DIRECTIONS: Exactly as given, restate each record that follows.

SUPPLIED ENTRIES below:

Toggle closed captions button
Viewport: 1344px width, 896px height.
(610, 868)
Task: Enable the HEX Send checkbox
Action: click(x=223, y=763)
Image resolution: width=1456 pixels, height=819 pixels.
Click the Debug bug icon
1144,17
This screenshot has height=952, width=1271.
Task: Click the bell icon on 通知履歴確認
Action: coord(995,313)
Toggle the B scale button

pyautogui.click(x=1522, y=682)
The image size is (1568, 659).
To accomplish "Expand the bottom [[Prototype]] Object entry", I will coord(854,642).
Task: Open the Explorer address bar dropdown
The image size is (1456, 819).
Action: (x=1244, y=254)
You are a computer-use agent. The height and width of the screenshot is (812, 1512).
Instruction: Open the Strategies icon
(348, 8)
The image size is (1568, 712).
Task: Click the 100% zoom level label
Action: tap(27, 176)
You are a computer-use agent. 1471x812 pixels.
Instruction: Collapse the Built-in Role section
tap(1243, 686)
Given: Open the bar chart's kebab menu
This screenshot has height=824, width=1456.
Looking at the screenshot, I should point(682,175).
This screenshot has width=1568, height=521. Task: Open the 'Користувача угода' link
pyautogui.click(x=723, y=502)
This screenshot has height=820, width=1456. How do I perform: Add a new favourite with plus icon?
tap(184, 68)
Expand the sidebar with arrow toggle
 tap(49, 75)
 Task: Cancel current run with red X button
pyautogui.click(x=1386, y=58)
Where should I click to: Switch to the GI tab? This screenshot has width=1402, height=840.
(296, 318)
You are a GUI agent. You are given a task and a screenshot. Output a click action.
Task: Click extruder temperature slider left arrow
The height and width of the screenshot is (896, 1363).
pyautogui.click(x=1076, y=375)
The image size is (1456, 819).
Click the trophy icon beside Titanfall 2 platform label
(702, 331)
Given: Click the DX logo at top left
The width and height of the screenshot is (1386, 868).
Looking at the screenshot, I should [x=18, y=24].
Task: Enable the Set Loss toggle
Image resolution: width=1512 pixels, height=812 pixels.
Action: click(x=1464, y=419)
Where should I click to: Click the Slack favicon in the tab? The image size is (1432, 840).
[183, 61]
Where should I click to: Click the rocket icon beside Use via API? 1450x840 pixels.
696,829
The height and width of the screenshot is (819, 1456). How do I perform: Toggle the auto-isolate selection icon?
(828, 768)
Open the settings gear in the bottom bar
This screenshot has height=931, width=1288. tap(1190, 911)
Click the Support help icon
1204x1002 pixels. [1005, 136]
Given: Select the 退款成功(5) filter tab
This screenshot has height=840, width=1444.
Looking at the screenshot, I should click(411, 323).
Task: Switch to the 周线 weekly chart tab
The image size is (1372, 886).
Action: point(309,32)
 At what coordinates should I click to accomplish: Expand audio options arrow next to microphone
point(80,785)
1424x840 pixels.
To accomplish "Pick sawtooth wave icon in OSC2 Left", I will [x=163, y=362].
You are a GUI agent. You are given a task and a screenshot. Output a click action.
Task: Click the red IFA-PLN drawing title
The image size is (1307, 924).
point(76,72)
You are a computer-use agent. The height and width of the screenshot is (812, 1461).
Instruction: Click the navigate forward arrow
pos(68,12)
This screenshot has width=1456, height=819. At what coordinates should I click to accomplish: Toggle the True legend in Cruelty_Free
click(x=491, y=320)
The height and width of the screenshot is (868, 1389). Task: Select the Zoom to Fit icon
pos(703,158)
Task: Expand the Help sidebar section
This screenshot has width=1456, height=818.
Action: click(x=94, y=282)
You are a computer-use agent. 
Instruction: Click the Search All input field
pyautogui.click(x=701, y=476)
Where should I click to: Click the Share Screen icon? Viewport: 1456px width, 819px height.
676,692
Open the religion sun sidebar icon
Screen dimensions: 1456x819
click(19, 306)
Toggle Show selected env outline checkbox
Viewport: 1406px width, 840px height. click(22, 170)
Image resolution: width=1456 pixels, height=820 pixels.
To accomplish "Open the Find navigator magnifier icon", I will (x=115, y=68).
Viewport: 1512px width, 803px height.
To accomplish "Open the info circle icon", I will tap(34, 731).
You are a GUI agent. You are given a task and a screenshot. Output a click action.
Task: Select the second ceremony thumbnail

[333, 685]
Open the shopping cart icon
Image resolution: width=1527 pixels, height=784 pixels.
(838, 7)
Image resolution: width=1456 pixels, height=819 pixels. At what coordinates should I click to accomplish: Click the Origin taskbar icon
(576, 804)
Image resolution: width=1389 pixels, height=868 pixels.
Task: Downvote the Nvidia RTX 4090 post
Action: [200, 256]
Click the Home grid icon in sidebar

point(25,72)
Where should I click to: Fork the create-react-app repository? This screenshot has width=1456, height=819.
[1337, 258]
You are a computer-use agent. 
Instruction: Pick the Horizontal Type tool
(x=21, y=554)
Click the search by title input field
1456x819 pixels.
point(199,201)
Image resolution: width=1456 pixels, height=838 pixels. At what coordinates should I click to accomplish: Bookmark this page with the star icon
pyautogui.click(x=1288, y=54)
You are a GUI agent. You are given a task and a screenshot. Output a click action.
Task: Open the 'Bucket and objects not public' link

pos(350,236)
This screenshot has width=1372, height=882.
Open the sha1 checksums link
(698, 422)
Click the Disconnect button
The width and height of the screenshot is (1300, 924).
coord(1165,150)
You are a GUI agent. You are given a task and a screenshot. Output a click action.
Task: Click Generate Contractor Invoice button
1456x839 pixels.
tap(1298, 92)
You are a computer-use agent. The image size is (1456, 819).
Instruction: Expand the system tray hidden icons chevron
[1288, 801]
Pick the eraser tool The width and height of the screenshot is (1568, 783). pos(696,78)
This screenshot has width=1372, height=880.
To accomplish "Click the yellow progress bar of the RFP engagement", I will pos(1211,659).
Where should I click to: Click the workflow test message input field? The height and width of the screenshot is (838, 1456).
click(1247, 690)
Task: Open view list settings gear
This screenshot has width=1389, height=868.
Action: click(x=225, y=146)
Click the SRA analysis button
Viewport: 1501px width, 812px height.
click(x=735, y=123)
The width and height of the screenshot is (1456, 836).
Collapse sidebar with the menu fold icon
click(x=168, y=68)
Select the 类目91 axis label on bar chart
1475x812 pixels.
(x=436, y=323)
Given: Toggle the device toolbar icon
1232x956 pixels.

End of SUPPLIED ENTRIES.

SOLUTION FOR THIS EXERCISE:
Toggle closed captions button
Viewport: 1344px width, 896px height.
(610, 868)
Task: Enable the HEX Send checkbox
Action: click(x=223, y=763)
Image resolution: width=1456 pixels, height=819 pixels.
Click the Debug bug icon
1144,17
This screenshot has height=952, width=1271.
Task: Click the bell icon on 通知履歴確認
Action: coord(995,313)
Toggle the B scale button

pyautogui.click(x=1522, y=682)
The image size is (1568, 659).
To accomplish "Expand the bottom [[Prototype]] Object entry", I will coord(854,642).
Task: Open the Explorer address bar dropdown
The image size is (1456, 819).
Action: (x=1244, y=254)
You are a computer-use agent. The height and width of the screenshot is (812, 1512).
Instruction: Open the Strategies icon
(348, 8)
The image size is (1568, 712).
Task: Click the 100% zoom level label
Action: tap(27, 176)
You are a computer-use agent. 1471x812 pixels.
Instruction: Collapse the Built-in Role section
tap(1243, 686)
Given: Open the bar chart's kebab menu
This screenshot has height=824, width=1456.
Looking at the screenshot, I should point(682,175).
This screenshot has width=1568, height=521. Task: Open the 'Користувача угода' link
pyautogui.click(x=723, y=502)
This screenshot has height=820, width=1456. How do I perform: Add a new favourite with plus icon?
tap(184, 68)
Expand the sidebar with arrow toggle
 tap(49, 75)
 Task: Cancel current run with red X button
pyautogui.click(x=1386, y=58)
Where should I click to: Switch to the GI tab? This screenshot has width=1402, height=840.
(296, 318)
You are a GUI agent. You are given a task and a screenshot. Output a click action.
Task: Click extruder temperature slider left arrow
The height and width of the screenshot is (896, 1363).
pyautogui.click(x=1076, y=375)
The image size is (1456, 819).
Click the trophy icon beside Titanfall 2 platform label
(702, 331)
Given: Click the DX logo at top left
The width and height of the screenshot is (1386, 868).
Looking at the screenshot, I should [x=18, y=24].
Task: Enable the Set Loss toggle
Image resolution: width=1512 pixels, height=812 pixels.
Action: click(x=1464, y=419)
Where should I click to: Click the Slack favicon in the tab? The image size is (1432, 840).
[183, 61]
Where should I click to: Click the rocket icon beside Use via API? 1450x840 pixels.
696,829
The height and width of the screenshot is (819, 1456). How do I perform: Toggle the auto-isolate selection icon?
(828, 768)
Open the settings gear in the bottom bar
This screenshot has height=931, width=1288. tap(1190, 911)
Click the Support help icon
1204x1002 pixels. [1005, 136]
Given: Select the 退款成功(5) filter tab
This screenshot has height=840, width=1444.
Looking at the screenshot, I should click(411, 323).
Task: Switch to the 周线 weekly chart tab
The image size is (1372, 886).
Action: point(309,32)
 At what coordinates should I click to accomplish: Expand audio options arrow next to microphone
point(80,785)
1424x840 pixels.
To accomplish "Pick sawtooth wave icon in OSC2 Left", I will [x=163, y=362].
You are a GUI agent. You are given a task and a screenshot. Output a click action.
Task: Click the red IFA-PLN drawing title
The image size is (1307, 924).
point(76,72)
You are a computer-use agent. The height and width of the screenshot is (812, 1461).
Instruction: Click the navigate forward arrow
pos(68,12)
This screenshot has width=1456, height=819. At what coordinates should I click to accomplish: Toggle the True legend in Cruelty_Free
click(x=491, y=320)
The height and width of the screenshot is (868, 1389). Task: Select the Zoom to Fit icon
pos(703,158)
Task: Expand the Help sidebar section
This screenshot has width=1456, height=818.
Action: click(x=94, y=282)
You are a computer-use agent. 
Instruction: Click the Search All input field
pyautogui.click(x=701, y=476)
Where should I click to: Click the Share Screen icon? Viewport: 1456px width, 819px height.
676,692
Open the religion sun sidebar icon
Screen dimensions: 1456x819
click(19, 306)
Toggle Show selected env outline checkbox
Viewport: 1406px width, 840px height. click(22, 170)
Image resolution: width=1456 pixels, height=820 pixels.
To accomplish "Open the Find navigator magnifier icon", I will (x=115, y=68).
Viewport: 1512px width, 803px height.
To accomplish "Open the info circle icon", I will tap(34, 731).
You are a GUI agent. You are given a task and a screenshot. Output a click action.
Task: Select the second ceremony thumbnail

[333, 685]
Open the shopping cart icon
Image resolution: width=1527 pixels, height=784 pixels.
(838, 7)
Image resolution: width=1456 pixels, height=819 pixels. At what coordinates should I click to accomplish: Click the Origin taskbar icon
(576, 804)
Image resolution: width=1389 pixels, height=868 pixels.
Task: Downvote the Nvidia RTX 4090 post
Action: [200, 256]
Click the Home grid icon in sidebar

point(25,72)
Where should I click to: Fork the create-react-app repository? This screenshot has width=1456, height=819.
[1337, 258]
You are a computer-use agent. 
Instruction: Pick the Horizontal Type tool
(x=21, y=554)
Click the search by title input field
1456x819 pixels.
point(199,201)
Image resolution: width=1456 pixels, height=838 pixels. At what coordinates should I click to accomplish: Bookmark this page with the star icon
pyautogui.click(x=1288, y=54)
You are a GUI agent. You are given a task and a screenshot. Output a click action.
Task: Open the 'Bucket and objects not public' link

pos(350,236)
This screenshot has width=1372, height=882.
Open the sha1 checksums link
(698, 422)
Click the Disconnect button
The width and height of the screenshot is (1300, 924).
coord(1165,150)
You are a GUI agent. You are given a task and a screenshot. Output a click action.
Task: Click Generate Contractor Invoice button
1456x839 pixels.
tap(1298, 92)
You are a computer-use agent. The image size is (1456, 819).
Instruction: Expand the system tray hidden icons chevron
[1288, 801]
Pick the eraser tool The width and height of the screenshot is (1568, 783). pos(696,78)
This screenshot has width=1372, height=880.
To accomplish "Click the yellow progress bar of the RFP engagement", I will pos(1211,659).
Where should I click to: Click the workflow test message input field? The height and width of the screenshot is (838, 1456).
click(1247, 690)
Task: Open view list settings gear
This screenshot has width=1389, height=868.
Action: click(x=225, y=146)
Click the SRA analysis button
Viewport: 1501px width, 812px height.
click(x=735, y=123)
The width and height of the screenshot is (1456, 836).
Collapse sidebar with the menu fold icon
click(x=168, y=68)
Select the 类目91 axis label on bar chart
1475x812 pixels.
(x=436, y=323)
Given: Toggle the device toolbar icon
1232x956 pixels.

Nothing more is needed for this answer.